Count the lines in the following data that include "Kenalkan". Please write only the number.
········
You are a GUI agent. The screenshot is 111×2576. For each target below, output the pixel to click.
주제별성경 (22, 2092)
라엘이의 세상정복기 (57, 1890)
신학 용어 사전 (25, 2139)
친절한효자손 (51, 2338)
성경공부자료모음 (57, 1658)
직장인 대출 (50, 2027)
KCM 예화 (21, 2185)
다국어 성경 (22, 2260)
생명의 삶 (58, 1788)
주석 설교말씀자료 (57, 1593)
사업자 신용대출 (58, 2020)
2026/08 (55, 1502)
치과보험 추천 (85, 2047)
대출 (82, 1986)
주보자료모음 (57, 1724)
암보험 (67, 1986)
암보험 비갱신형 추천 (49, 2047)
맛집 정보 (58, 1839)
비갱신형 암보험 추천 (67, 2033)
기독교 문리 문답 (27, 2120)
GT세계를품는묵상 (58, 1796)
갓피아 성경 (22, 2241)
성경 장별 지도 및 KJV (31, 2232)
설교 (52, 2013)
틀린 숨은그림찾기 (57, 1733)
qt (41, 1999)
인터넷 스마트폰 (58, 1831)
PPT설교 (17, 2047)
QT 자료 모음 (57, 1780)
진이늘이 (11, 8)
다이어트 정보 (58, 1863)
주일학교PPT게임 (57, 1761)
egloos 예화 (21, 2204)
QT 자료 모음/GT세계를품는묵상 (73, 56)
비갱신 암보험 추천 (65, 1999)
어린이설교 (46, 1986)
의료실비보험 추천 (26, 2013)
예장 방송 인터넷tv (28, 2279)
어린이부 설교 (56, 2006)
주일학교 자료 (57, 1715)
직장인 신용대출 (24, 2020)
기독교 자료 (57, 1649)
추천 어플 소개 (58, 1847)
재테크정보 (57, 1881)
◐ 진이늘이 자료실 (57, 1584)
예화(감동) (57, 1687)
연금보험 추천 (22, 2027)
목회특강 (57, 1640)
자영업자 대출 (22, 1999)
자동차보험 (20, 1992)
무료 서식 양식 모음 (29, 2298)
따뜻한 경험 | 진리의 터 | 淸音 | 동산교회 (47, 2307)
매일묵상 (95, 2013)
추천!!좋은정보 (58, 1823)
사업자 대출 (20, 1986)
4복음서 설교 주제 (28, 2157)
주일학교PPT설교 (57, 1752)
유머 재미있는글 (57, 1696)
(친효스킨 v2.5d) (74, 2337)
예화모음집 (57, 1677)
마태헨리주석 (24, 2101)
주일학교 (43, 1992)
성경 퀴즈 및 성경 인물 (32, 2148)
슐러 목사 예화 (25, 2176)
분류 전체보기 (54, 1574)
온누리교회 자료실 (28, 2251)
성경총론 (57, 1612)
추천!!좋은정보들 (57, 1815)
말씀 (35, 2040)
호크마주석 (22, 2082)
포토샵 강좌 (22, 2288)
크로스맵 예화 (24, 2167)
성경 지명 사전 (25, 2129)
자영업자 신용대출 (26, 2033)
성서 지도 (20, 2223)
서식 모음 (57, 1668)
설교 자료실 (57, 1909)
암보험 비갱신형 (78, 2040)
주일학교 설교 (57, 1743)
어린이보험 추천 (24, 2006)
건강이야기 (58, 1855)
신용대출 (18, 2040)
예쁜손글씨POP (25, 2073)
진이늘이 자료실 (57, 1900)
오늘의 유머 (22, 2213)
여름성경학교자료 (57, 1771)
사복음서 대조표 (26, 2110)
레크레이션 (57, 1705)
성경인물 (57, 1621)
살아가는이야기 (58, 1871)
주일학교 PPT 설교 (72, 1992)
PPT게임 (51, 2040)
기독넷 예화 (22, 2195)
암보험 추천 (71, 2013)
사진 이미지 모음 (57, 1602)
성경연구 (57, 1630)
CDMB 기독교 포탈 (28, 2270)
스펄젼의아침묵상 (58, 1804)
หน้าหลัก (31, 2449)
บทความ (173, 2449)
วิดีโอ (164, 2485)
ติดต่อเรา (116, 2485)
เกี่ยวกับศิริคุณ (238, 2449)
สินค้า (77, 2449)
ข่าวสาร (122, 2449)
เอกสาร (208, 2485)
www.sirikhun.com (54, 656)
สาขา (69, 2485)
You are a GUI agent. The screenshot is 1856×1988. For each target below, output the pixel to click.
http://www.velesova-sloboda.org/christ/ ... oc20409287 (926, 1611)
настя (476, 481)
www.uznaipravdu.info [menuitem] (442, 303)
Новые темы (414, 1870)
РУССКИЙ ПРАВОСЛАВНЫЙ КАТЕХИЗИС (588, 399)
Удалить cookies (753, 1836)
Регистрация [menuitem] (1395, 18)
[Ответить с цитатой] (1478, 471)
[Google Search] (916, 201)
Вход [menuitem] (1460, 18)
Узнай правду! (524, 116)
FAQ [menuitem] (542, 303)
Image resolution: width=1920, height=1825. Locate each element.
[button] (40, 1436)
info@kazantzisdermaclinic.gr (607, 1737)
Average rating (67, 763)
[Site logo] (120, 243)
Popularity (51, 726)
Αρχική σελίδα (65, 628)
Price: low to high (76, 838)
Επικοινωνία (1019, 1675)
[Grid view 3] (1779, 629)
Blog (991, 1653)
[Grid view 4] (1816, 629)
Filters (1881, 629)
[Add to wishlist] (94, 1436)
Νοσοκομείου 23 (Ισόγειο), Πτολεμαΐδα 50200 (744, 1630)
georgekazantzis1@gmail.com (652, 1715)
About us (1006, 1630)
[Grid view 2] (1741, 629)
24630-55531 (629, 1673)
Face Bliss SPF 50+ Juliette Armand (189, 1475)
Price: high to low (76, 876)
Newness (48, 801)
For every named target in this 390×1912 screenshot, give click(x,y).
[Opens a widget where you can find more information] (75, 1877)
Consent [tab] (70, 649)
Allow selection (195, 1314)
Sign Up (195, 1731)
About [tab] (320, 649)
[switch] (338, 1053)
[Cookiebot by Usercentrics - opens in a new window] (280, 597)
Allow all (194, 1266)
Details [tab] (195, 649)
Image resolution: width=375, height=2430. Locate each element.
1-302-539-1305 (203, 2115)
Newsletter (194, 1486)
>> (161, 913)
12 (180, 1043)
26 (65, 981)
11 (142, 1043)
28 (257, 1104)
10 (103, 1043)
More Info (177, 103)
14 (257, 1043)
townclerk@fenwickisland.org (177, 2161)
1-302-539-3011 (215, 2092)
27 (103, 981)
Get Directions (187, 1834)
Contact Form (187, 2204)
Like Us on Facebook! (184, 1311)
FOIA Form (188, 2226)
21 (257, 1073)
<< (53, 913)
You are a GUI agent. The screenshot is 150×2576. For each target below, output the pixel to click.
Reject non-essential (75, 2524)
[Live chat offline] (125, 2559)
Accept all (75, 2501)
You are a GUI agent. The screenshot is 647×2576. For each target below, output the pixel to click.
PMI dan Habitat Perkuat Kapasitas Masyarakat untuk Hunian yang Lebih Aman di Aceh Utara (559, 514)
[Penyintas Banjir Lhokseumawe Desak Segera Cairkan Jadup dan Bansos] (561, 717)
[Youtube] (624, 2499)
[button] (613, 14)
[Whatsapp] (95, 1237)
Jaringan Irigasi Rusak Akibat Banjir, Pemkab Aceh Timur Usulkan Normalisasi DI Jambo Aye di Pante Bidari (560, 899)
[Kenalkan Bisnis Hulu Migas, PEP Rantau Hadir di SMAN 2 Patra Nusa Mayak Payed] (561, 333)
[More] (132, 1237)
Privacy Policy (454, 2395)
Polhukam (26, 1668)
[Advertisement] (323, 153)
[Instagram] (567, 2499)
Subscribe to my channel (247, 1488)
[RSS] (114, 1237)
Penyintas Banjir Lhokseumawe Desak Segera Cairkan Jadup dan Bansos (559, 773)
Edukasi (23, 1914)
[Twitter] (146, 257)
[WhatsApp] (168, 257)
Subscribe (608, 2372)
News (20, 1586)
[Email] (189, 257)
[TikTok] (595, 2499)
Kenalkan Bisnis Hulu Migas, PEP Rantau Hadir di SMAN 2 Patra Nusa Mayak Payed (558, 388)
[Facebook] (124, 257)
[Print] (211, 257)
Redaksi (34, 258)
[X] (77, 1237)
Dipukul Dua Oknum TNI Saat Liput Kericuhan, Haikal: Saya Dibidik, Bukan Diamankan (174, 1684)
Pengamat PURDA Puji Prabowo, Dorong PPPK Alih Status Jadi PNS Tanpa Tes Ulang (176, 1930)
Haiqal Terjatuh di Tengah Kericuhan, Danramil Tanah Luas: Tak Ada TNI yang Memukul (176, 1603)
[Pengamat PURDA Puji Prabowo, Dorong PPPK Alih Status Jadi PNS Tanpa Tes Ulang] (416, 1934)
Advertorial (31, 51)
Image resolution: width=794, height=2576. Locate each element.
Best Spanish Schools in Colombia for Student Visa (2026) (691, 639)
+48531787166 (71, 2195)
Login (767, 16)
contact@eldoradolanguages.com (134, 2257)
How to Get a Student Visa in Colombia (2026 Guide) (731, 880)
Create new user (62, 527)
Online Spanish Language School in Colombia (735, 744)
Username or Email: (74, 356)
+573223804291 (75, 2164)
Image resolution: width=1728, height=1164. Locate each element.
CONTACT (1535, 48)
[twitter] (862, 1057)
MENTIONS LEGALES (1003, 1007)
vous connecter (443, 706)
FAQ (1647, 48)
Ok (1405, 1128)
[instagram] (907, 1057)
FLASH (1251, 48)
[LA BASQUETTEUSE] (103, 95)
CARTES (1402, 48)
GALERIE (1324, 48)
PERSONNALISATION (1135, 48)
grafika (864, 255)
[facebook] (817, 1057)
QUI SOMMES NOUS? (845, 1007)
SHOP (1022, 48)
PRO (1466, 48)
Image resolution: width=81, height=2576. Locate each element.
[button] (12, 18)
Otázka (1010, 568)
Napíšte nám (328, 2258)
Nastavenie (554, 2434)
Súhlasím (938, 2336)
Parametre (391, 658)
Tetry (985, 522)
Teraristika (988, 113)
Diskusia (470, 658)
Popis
········
◆ SOLVED EXERCISE ◆
2